Why >=2? Just use HAVING COUNT(*) > 1

@TerryLin Considering that this doesn't actually solve the originally stated problem (which was how to return all the duplicates) I disagree.

Can someone explain to me why this is so highly upvoted? It looks almost exactly like the first code in the original question, which the questioner says is inadequate. What am I missing?

A

Amal K

Why not just INNER JOIN the table with itself?

SELECT a.firstname, a.lastname, a.address
FROM list a
INNER JOIN list b ON a.address = b.address
WHERE a.id <> b.id

A DISTINCT is needed if the address could exist more than two times.

I too tested this, and it was almost 6 times slower compared to the accepted solution in my situation (latest MySQL, table of 120.000 rows). This might be due to it requiring a temporary table, run an EXPLAIN on both to see the differences.

I changed the last part of the query to WHERE a.id > b.id to filter out newer duplicates only, that way I can do a DELETE directly on the result. Switch the comparison to list the older duplicates.

This took 50 seconds to run, @doublejosh's answer took .13 seconds.

I must add that this answer gives duplicate answers despite the WHERE as in case one address is tripled, output rows are doubled. If it's quadruple, I believe the response will be tripled.

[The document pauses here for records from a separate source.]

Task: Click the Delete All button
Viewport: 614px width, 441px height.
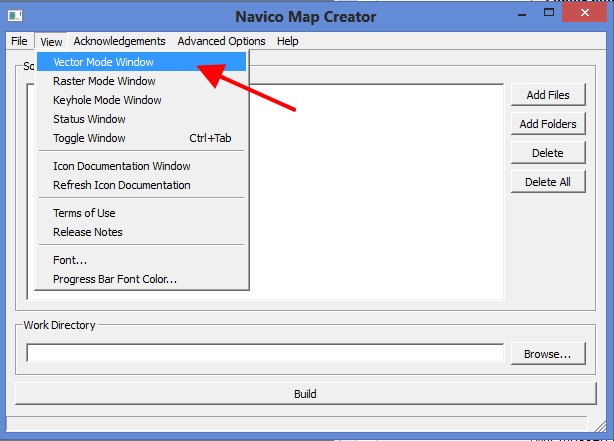Action: [x=547, y=182]
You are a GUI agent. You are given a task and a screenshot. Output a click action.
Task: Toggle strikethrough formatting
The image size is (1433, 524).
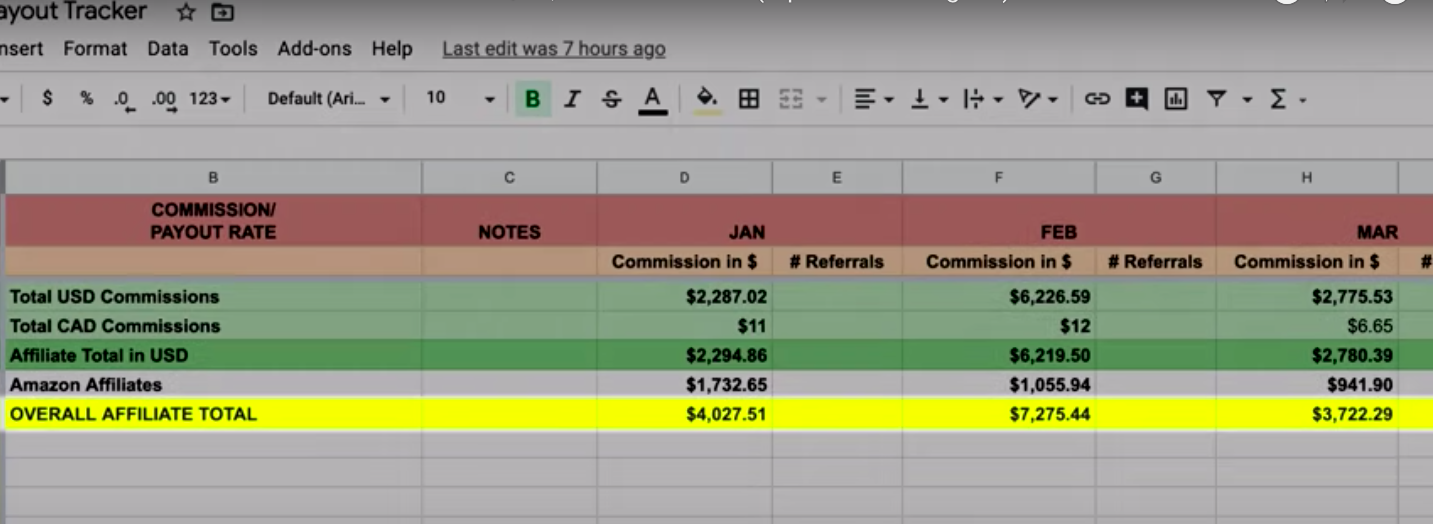click(x=611, y=99)
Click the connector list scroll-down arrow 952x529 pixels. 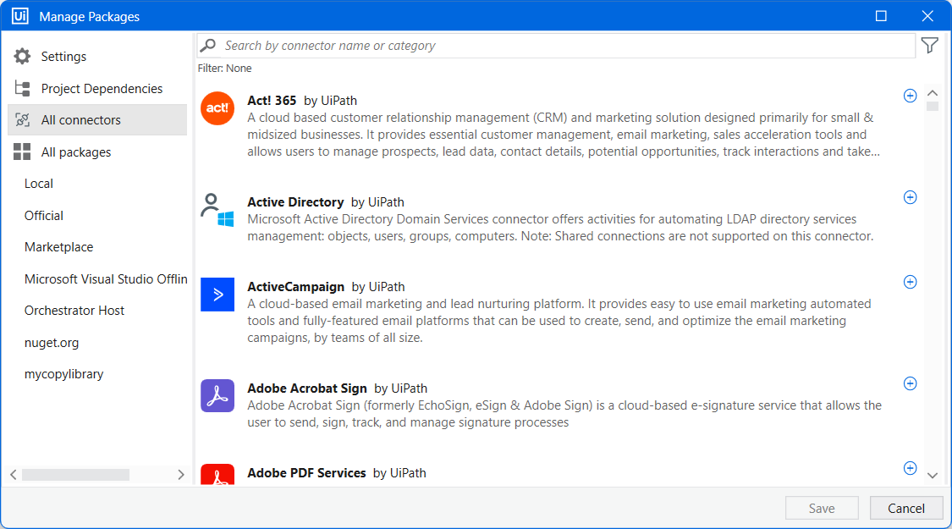(933, 476)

I tested this in leetcode "leetcode.com/problems/duplicate-emails". It was faster compared to the sub-query.

E

Erick Martim

I tried the best answer chosen for this question, but it confused me somewhat. I actually needed that just on a single field from my table. The following example from this link worked out very well for me:

SELECT COUNT(*) c,title FROM `data` GROUP BY title HAVING c > 1;

Works like a charm!

T

Tudor

Isn't this easier :

SELECT *
FROM tc_tariff_groups
GROUP BY group_id
HAVING COUNT(group_id) >1

?

worked for me where I had to just process ~10 000 duplicate rows in order to make them unique, much faster than load all 600 000 rows.

very much easier

Easier, but solves a slightly different problem. Accepted answer shows ALL rows of each duplicate. This answer shows ONE row of each duplicate, because that's how GROUP BY works.

d

dakshbhatt21

select `cityname` from `codcities` group by `cityname` having count(*)>=2

This is the similar query you have asked for and its 200% working and easy too. Enjoy!!!

d

doublejosh

Find duplicate users by email address with this query...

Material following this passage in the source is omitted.